What are these? Are they broken?

Looks like capacitors. If those are CRACKS on the top, then the answer to your question is HELL YEA.

They may continue to work for a while, but you're on borrowed time.


As @satanicpuppy mentioned, these are capacitors, and they are damaged. The question is: what are they for, and why is the card still working?

I am not as good as the people on the "Name That Ware" contests on bunnie's blog, but I can take a guess.

Judging by the fact that this is a video card, and the fact that this seems to be the edge of the video card opposite to the connectors, I would guess the small black chips with three legs and a tab near the capacitors are voltage regulators. The video card takes 12V from the power supply (either via a direct connection or via the motherboard), but the chips it uses cannot run on 12V; they need a much lower voltage. The higher voltage is used here because it has less loss over long distances, but it has to be converted to the lower voltages near the chips which use them. The conversion process generates some electrical noise, some electrical noise might have been picked up over the long wire, and the chip itself causes some noise, which must be prevented from radiating back to the power source (and to the rest of the computer). Filtering this noise out is the job of these capacitors. In fact, some voltage regulators generate a noisy output on purpose and depend on the output capacitor to turn it into a voltage.

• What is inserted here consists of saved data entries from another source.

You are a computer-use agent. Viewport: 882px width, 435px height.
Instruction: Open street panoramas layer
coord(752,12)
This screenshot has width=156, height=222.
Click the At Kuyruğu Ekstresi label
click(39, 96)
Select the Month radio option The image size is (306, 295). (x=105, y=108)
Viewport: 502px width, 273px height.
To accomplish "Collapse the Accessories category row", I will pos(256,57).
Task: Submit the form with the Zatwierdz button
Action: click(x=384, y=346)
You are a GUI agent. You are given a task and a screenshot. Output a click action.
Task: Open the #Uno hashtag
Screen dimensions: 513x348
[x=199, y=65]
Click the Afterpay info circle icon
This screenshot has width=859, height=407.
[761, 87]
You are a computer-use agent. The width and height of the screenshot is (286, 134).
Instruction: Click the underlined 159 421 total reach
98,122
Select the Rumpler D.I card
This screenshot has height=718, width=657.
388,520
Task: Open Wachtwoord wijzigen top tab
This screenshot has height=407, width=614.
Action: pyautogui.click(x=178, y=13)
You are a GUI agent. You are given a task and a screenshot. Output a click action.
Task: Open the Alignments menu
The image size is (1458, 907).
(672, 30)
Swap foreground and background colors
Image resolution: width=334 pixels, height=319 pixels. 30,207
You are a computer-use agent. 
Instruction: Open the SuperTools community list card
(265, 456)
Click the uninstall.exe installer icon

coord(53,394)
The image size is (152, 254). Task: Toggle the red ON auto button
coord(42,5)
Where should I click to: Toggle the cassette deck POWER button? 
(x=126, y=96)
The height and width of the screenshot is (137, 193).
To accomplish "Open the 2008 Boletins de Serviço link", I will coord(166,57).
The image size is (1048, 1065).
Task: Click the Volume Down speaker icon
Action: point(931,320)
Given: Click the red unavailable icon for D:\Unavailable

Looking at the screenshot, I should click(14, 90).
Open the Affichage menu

The reason it is still working is that the noise is not enough to overhelm the smaller capacitors near the chip, which directly filter its power. However, you lost a big portion of the safety margin, and you might be radiating quite a bit more noise to the rest of the computer, and even to outside it (but the metal case should reduce that one a lot). If you try running a more demanding application, for instance a 3D game, it could crash where before it would not. It could crash in mysterious ways which you would blame Windows for. And, depending on the failure mode, it could damage other pieces of hardware, even ones which do not seem related (after all, everything is connected to the power supply, which is why skimping on the power supply is not a good idea).

You should replace that video card as soon as possible, and check the rest of the computer for damage.


To be a bit more specific they are electrolytic capacitors, which have their vents broke possibly having releasing hydrogen, suggesting that they have failed.

Traditionally "computer-grade" electrolytic capacitors used a liquid electrolytic solution or gel between dielectrics. These are quite susceptible to aging and drying out, particularly when operated in a high (ambient) temperature environment.

Around 2003, several mainstream PC manufacturers accidentally bought bad capacitors from several Taiwanese companie(s), including some companies that forged premium brands.

Several PC motherboard manufacturers have switches to solid electrolytic capacitors to avoid the problems with liquid electrolytic, and the scandal from the flawed formula based knockoff capacitors.

So as others have suggested, the video card is now very prone to likely fail sooner rather than later. To protect the rest of your system, I would recommend replacing the video card (or having it repaired/replaced under warranty) as soon as reasonably possible. I believe the knock-off capacitors are considered a moderate fire/spark risk.